Figure 3 shows modified Bland-Altman plots of percent error from the CALRIG for the influence of cadence on the accuracy of the most accurate SRM and PT. The mean percent errors for the SRM and the PT units were −0.1 ± 1.0% and −1.9 ± 0.8% at 60 rpm, −1.0 ± 0.4% and −2.0 ± 0.7% at 80 rpm, −0.9 ± 0.7% and −2.1 ± 1.3% at 100 rpm, and −1.3 ±0.4% and −1.2 ± 0.4% at 120 rpm, respectively.

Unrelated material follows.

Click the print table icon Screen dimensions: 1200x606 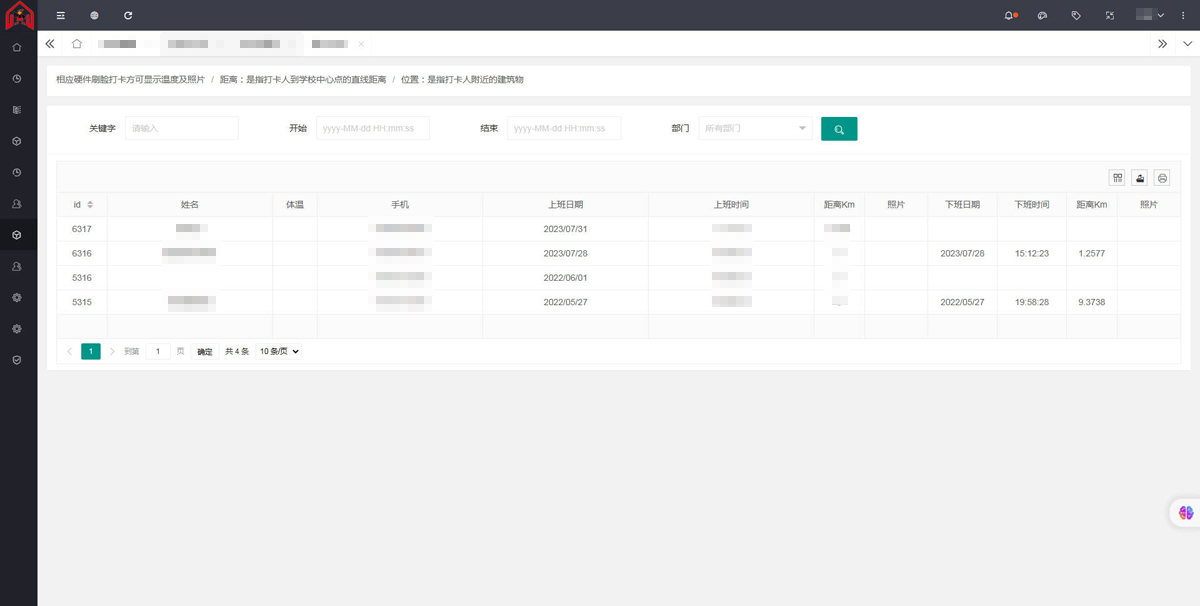(1162, 178)
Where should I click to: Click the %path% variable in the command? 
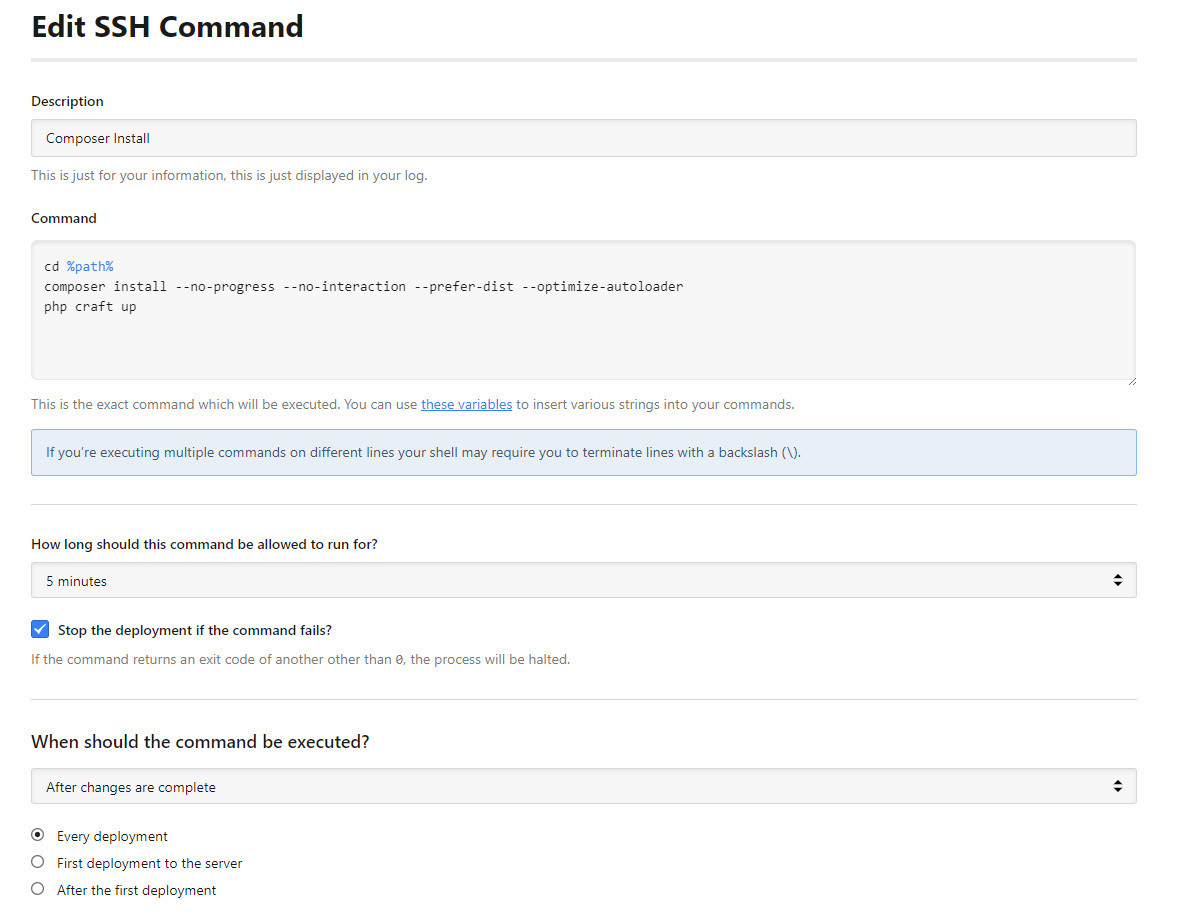click(x=90, y=267)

Figure 4 presents modified Bland-Altman plots of percent error from the CALRIG showing the response to warm-up and drift during four 1 h and one 30 min constant power output and cadence (~300 W and 100 rpm) trials. When zeroed in cool conditions, the PT required up to 15 min of steady-state activity to stabilize. A common finding with both devices was that when zeroed after exposure to cool conditions, they gave a positive error (3.7 ± 0.4% for SRM and 5.5 ± 2.4% for PT) as opposed to a negative error when zeroed in standard lab conditions (−1.5 ± 0.4% for SRM and −3.2 ± 0.2% for PT). Therefore, when used by an inexperienced operator who may not take into consideration the environmental conditions, mean percent difference in power output values between standard lab and cool conditions may be as large as 5.2% for SRM and 8.4% for PT. This was also observed when recording the drift in both zero offset measurements. The zero offset of the SRM was set at 584 Hz before the initial (T1 cool) cool room trial and drifted to 615 Hz posttrial (31 Hz). Similarly, in the second cool room trial (T2 cool), the zero offset drifted 18 Hz for the SRM. During both PT trials, the zero drifted 7 W pre- to posttrial. During the standard condition trials the zero drift was not as large, with 4 and 1 Hz versus 3 and 2 W difference observed for SRM and PT units, respectively, during T1 and T2 standard.

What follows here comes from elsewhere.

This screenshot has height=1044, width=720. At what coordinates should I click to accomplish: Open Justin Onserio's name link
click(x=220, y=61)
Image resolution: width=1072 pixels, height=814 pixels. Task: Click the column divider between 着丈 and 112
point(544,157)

The power profile for the direct comparison between SRM and PT during dynamic CALRIG trials is presented in Figure 5a. The average power output recorded from the SRM and PT during these trials was 245 ± 88 W and 251 ±88 W, respectively. Although average power output was similar, maximum power output was 73 W higher using the SRM compared with PT (547 W for SRM and 474 W for PT). During the trial, the PT signal often dropped out causing the phase delay seen when trials were overlaid (Fig. 5a). Figure 5b shows the cadence recorded for both units during the CALRIG trial. It can be seen that because the PT hub relies on an indirect estimation of cadence, the device cannot be calibrated when torque is applied throughout the whole pedal stroke. The average cadence recorded for the SRM during this trial was 94 ± 13 rpm compared with 54 ± 30 rpm for the PT hub.

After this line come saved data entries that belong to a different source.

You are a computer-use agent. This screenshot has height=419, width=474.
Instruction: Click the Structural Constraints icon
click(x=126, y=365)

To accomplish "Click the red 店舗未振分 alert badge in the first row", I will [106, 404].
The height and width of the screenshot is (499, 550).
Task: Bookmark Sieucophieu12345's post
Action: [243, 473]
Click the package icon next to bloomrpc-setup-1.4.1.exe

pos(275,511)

Figure 6a shows a graph of the fluctuations in power throughout the hill climb field trial; again there was a phase delay for PT. The average power output was 411 ± 63 W for SRM and 432 ± 79 W for PT (Fig. 6a); however, in contrast to the CALRIG trials, maximum power output was 51 W lower for SRM compared with PT (651 W for SRM and 702 W for PT). In Figure 6b, the cadence profiles of the ride were compared. Although not as pronounced as those shown in Figure 5, one can observe that relying on indirect estimation of cadence sometimes causes false peaks and troughs. The average cadence recorded for SRM was 87 ± 9 rpm compared with 84 ± 14 rpm for PT, whereas maximum cadence was 105 rpm for the SRM compared with 112 rpm for the PT. Even with signal drop-out, average speed was similar, with 27.6 ± 3.5 km·h−1 for SRM and 27.7 ± 4.1 km·h−1 for PT (Fig. 6c).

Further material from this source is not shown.